Synchronized neurons and sensor-fused rattlesnakes: Using neural synchronization to understand sensory integration and sensory enhancement in rattlesnakes, cats and humans.
Vincent Billock (National Research Council, U.S. Air Force Research Laboratory)
(April 17, 2013 3:00 PM - 3:50 PM)
Sensory integration and sensory binding are similar problems separated by a vast methodological gulf. The dominant paradigm of binding theory is neural synchronization, while sensory integration is built on observations of bimodal neurons. These cells show large increases in firing rates for bimodal presentation of weak stimuli, but little improvement for strong stimuli, a finding known as the Principle of Inverse Enhancement. It would be useful to link these two fields so that methods from each could be used by the other. The best case for such a bridge is the rattlesnake, which has two dissimilar visual systems, one for light and one for heat.

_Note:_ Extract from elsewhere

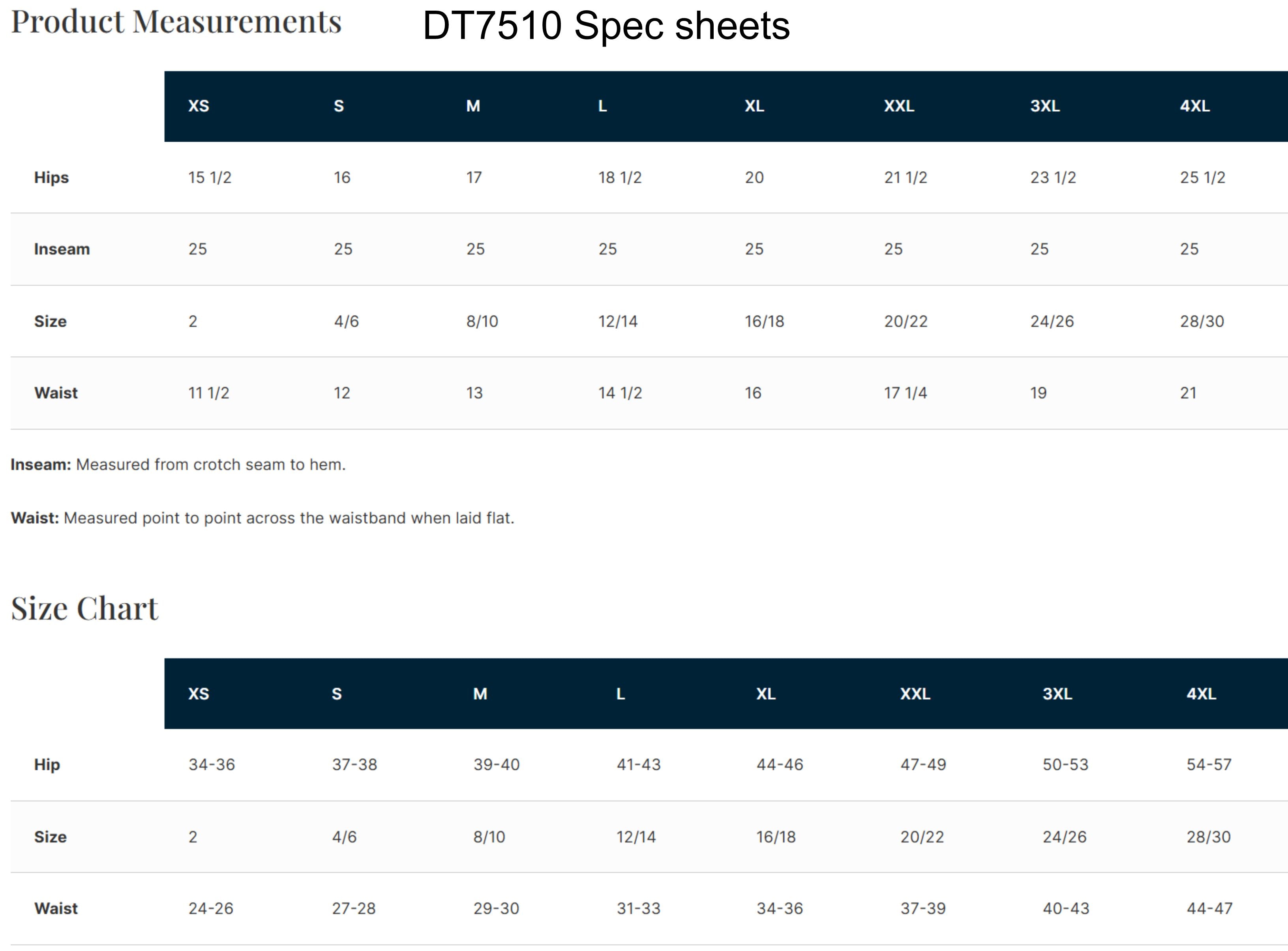
Task: Click the Size Chart heading
Action: coord(84,608)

Although this sounds like a binding problem, the rattlesnake has been studied using the methods of sensory integration. Many cells in rattlesnake optic tectum are sensitive only to light but can be strongly modulated by heat stimuli, or vice versa. I simulated these cells by assuming that they are members of synchronized pairs of excitatory-coupled rate-coded neurons. I replaced the usual weak coupling assumption with Goldilocks coupling: coupling is kept as strong as possible without distorting spike amplitudes. Both assumptions are unconventional but not unjustifiable. The same synchronized neuron model, without any parameter changes, accounts for a population of cells in cat visual cortex whose firing rates are enhanced by auditory stimuli. It also produces enhancements quite similar to those described psychophysically in humans and could be used to model some human color vision transformations; I present a model of the mysterious enhancement of "yellowness" generated from oscillatory synchronization of known neural mechanisms.